The woman sighed, “The second is still out in the void somewhere. We talk occasionally. He’s found other places like my Tower, but they are few and far between. As for the rest? When I created the Tower, I used the voidstone I was born from as the basis for everything, but without voidstone the only material the beyonders could use was their own body. They became their realms”.
Laurence took in a deep breath.
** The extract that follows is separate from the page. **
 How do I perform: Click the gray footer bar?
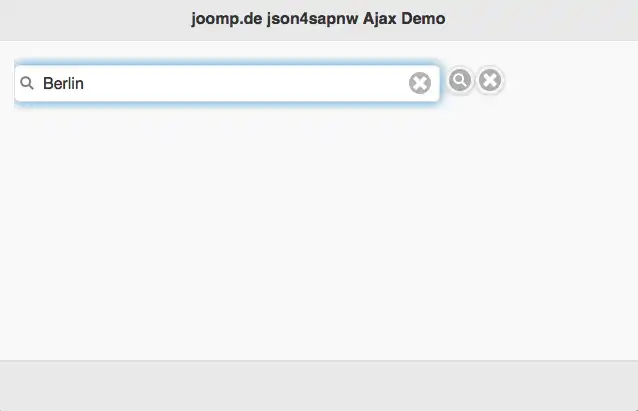pyautogui.click(x=319, y=386)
He sat in silence for several minutes before sighing, “This is a lot to take in”.
“I know,” the woman smiled again, the tower in her hand disappearing as she placed her palms in her lap, “You have as much time as you need here”.
Laurence sat. He digested everything that he had heard and slowly came to his own realisations about the situation he was in. If the woman was telling the truth then he was being presented with a choice. The only issue was that he did not know which choice he wanted to make. Finally, he spoke, “Why?”
“Why did they choose to sacrifice themselves?”
“No, why did the first beyonder attach himself to the Tower? Why didn’t he make his own realm?”
“Because she was like you. She lived in regret for an action that she had made in her past, one that she desperately wished to right, but one that was impossible to do within the Tower. Now she had stepped beyond she could at least allow some variant of the world to exist where her mistake would not be made, where she would not make that mistake. She chose to cease living, so that reality could exist”.
“She could return to the point where her mistake was made... She could change a future...” Laurence’s eyes grew wide.
The woman sighed, “If you try to bring her back this way then you will cease to be. You will literally be sacrificing your life for hers. You will never see her again. Are you willing to let that happen?”
Laurence gave her a painful smile as his hand clenched his pendant tighter, He laughed, “Was there ever really any other choice for me?”